Particularly under Kappos' successor, former Google executive Michelle Lee, the PTAB "became a killing field for patents," said Brian Pomper, executive director of the Innovation Alliance, a pro-patent trade group that represents companies including Qualcomm and Dolby Labs.
Pomper said a recent series of rulings by the Supreme Court — motivated in part by a fear of patent trolls — has injected an unwelcome uncertainty over what is and isn't eligible for a patent, a sentiment echoed by multiple sources and shared by numerous current and former judges, appointees and legislators.
Smith and Pomper said the upshot of this uncertainty is weaker patent-rights and lower patent values.

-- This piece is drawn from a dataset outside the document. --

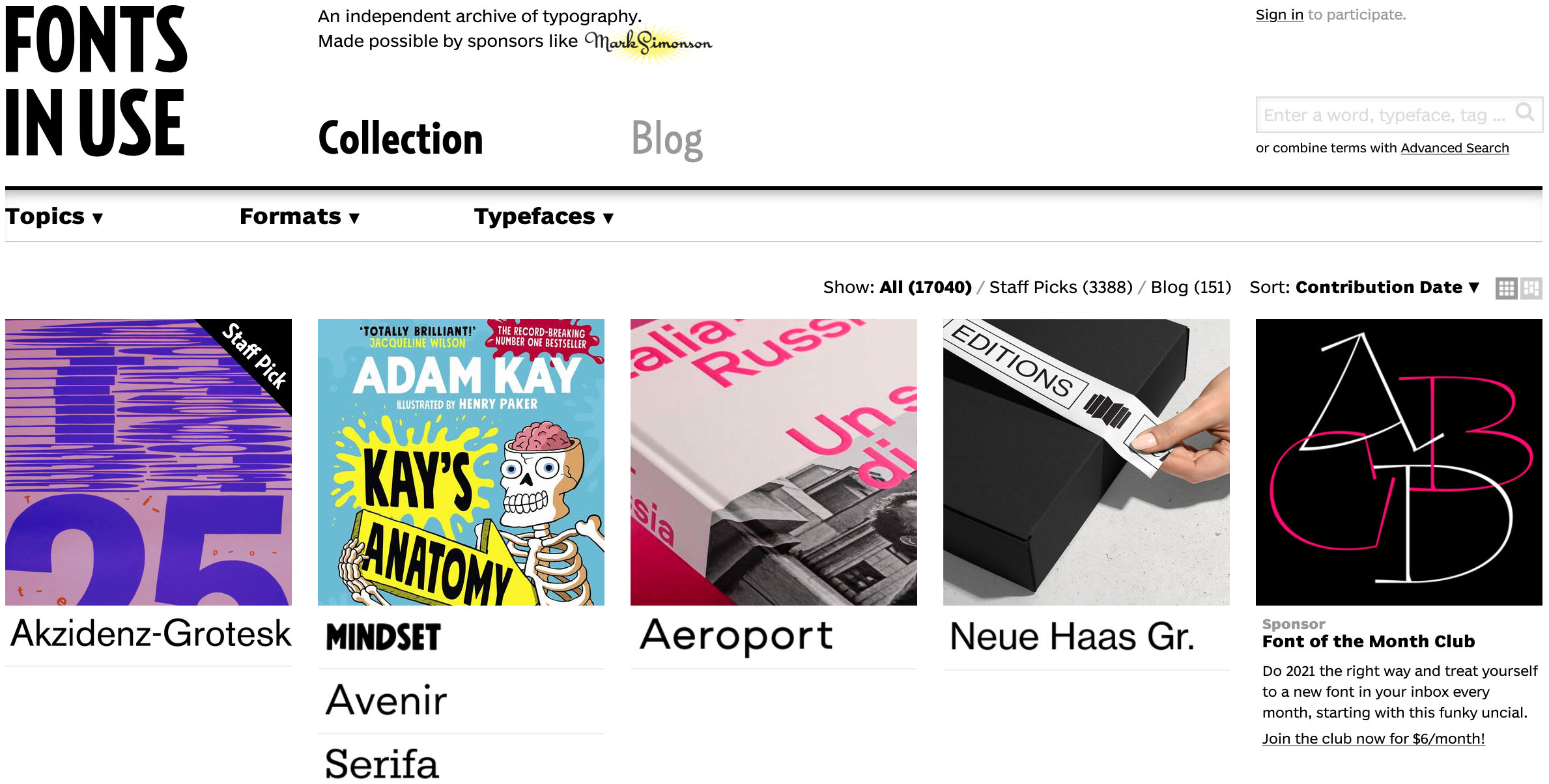Open the Contribution Date sort dropdown

pos(1387,287)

Some politicians have taken note. Senator Coons, for example, has said that "U.S. patent law discourages innovation in some of the most critical areas of technology, including artificial intelligence, medical diagnostics and personalized medicine."
Of Balloons and Slingshots
Much of the support for the weakening of patent-protection has been backed by big tech lobbying at the expense of smaller, would-be competitors, according to critics like intellectual property lawyer Robert Taylor.

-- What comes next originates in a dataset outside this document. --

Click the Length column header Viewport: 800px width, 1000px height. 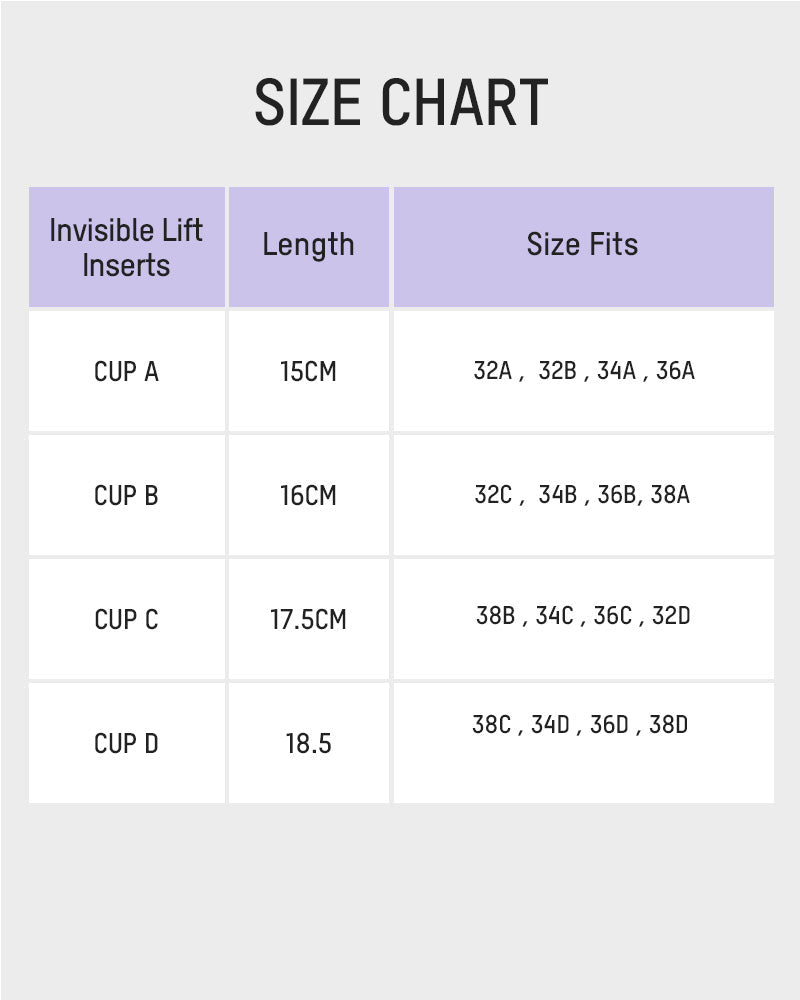308,245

"In the matchup between David and Goliath, Goliath didn't need a slingshot; he only had to take David's away from him," said Taylor. "That's what large tech companies are doing with respect to small companies' patents."
It was against this backdrop that Malone's patent litigation battle unfolded.
Not long after Bunch O Balloons had arrived on retail shelves nationwide, TeleBrands – a large firm that invented the "As Seen On TV" method of selling products through pitchmen like Billy Mays – began selling a knock-off product.
From 2015 to 2019, Zuru, the L.A.-based company that had licensed Bunch O Balloons, pumped almost $100,000 a week into litigation and attorney and expert fees to sue TeleBrands, ultimately spending "$20 million in legal costs fighting over a stupid water balloon intellectual property," Malone said.
Ultimately, they prevailed. TeleBrands and several retailers were ordered to pay Malone and Zuru $31 million for infringing on their patent. They were also forced to permanently stop selling the knock-off product. Bunch O Balloons has now done nearly half a billion dollars in total sales.
Malone, who has since gone on to work as a full-time volunteer for patent-protection advocacy group US Inventor, says he is a rare exception. If not for his deep-pocketed backer, he said, he would have been another victim of an intellectual property system that he sees as rigged against the little guy.
"The average patent trial is about $450,000," said Smith. "That's nothing to FAANG companies, but that could eat up a startup's entire funding."
Adding more certainty over patent-eligibility and mitigating the power of the PTAB to invalidate patents are steps that the outgoing USPTO director, Andrei Iancu, took to strengthen patent protection. These decisions, Smith said, helped provide confidence to investors and lawyers working on contingency that it's worth putting up the fight against infringers.
Such changes were never codified into law, however, and the next director could take a new approach.
"There really is a chance to make a break (from weaker patent-protection), or do business as usual," Smith said.
Malone hopes for a course correction from what he and others view as an overreaction. "The problem with the efforts to stop the so-called patent troll is that they have thrown the baby out with the bathwater," he said.
The new USPTO director will inherit that legacy – and the power to decide what to do about it.